2.6. Matrix Metalloproteinase 7

Matrix Metalloproteinase 7 is a zinc-dependent endopeptidase upregulated in the kidney in acute or chronic kidney damage, transcriptionally activated by the WNT/β-Catenin pathway. Two independent studies showed the potential role of MMP-7 in AKI and CKD. In a cohort of 102 CKD patients, the urinary levels of MMP-7 were elevated in the CKD group compared to the healthy controls. MMP-7 was correlated with the degree of kidney fibrosis and inversely correlated with kidney function in patients with moderate CKD [37]. In a prospective multicenter cohort study on 721 patients (adults and children) undergoing cardiac surgery, urinary MMP-7 predicted moderate to severe AKI and was associated with a composite outcome for severe AKI, dialysis, and death, outperforming other biomarkers, including proteinuria or neutrophil gelatinase-associated lipocalin (NGAL), with an ROC-AUC of 0.81 in children and 0.76 in adults [38].

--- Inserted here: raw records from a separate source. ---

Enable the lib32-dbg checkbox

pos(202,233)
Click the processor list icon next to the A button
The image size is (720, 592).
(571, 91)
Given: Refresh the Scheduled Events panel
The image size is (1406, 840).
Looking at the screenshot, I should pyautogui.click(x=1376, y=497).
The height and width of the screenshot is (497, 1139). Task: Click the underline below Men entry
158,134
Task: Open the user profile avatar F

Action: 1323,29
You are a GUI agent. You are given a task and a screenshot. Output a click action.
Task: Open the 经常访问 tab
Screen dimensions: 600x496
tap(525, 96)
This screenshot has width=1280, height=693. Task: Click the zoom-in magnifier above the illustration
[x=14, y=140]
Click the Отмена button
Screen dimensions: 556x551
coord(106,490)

2.7. Neutrophil Gelatinase-Associated Lipocalin

NGAL is a protein that was initially discovered in activated neutrophils, which then was shown to be produced in a variety of other cells, including kidney tubule cells, as a response to injury. NGAL has been shown to have predictive properties in AKI and, subsequently, evidence has been found for its importance in CKD, specifically in polycystic kidney disease and glomerulonephritis [39]. The first study on 80 patients with type 2 diabetes, with a median eGFR of 92.4 mL/min/1.73 m² and median UACR of 4.69 mg/g, showed the urinary NGAL to creatinine ratio, among other markers, to be associated with albuminuria. NGAL was also correlated with diabetes duration. In a subgroup analysis and retrospective analysis, urinary NGAL, among others, was associated with the eGFR slope and changes in UACR [31]. In a cross-sectional study on 209 normoalbuminuric type 2 diabetes patients, the subgroup with eGFR < 60 mL/min per 1.73 m² had higher levels of urinary NGAL and NGAL was negatively correlated with eGFR. A multiple linear regression showed NGAL (β = −0 287, p =0008) to be independently correlated with eGFR [40]. In a retrospective study on 100 patients with type 2 diabetes and CKD, their urinary NGAL to creatinine ratios were assessed. Kidney biopsy results were available for the patients and allowed for them to be grouped into DKD and non-DKD. The urinary NGAL was significantly higher in the patients with DKD and urinary NGAL was an independent risk factor for DKD in the CKD patients with type 2 diabetes. Urinary NGAL showed, among others, correlations with proteinuria, eGFR, histological markers of inflammation, and CKD. In an adjusted model, urinary NGAL was associated with a higher probability of nephrotic-range proteinuria and lower event-free survival rates [41]. A prospective cohort study on type 2 diabetes patients with advanced nephropathy showed that patients in the highest quartile of urinary NGAL had a higher risk of reaching a composite outcome, including a rapid eGFR decline and ESKD, during a follow-up of 3 years [33]. In the above mentioned study by Brunner et al., in a prospective cohort of pediatric patients, urinary NGAL was also assessed and proved to be a moderate predictor of the histological features of kidney damage and a rapid eGFR decline, with a similar level of association as KIM-1, inferior to osteopontin and adiponectin [32].

2.8. Uromodulin

Uromodulin (also known as Tamm–Horsfall protein) is produced in the kidney and physiologically excreted into the urine. It has been associated with immunological mechanisms and electrolyte balance and shown to have protective functions against urinary tract infections and kidney stone formation in animal knockout models. Several studies have investigated uromodulin as a serum marker for AKI and CKD [42][43][44][45][46][47]. It has been identified as a risk factor for CKD through GWAS and interest in its performance as a urinary biomarker has risen [48]. In a study on 364 patients who underwent kidney biopsies, urinary uromodulin levels were negatively associated with serum creatinine and patients with higher uromodulin levels had lower degrees of kidney fibrosis and glomerulosclerosis [49]. In the previously mentioned study by Puthumana et al., higher uromodulin levels were associated with a smaller eGFR decline and decreased risk of the composite kidney outcome. Combining urinary uromodulin with other biomarkers has improved its predictive performance [35]. In contrast to NGAL, urinary uromodulin could not be associated with eGFR, eGFR changes, or albuminuria, and its only significant association was with markers of diabetes control [31]. In a study on 101 patients who received cardiopulmonary bypass, preoperative levels of urinary uromodulin were inversely correlated with the incidence of AKI and urinary uromodulin strongly predicted postoperative AKI with an ROC-AUC of 0.90 [50].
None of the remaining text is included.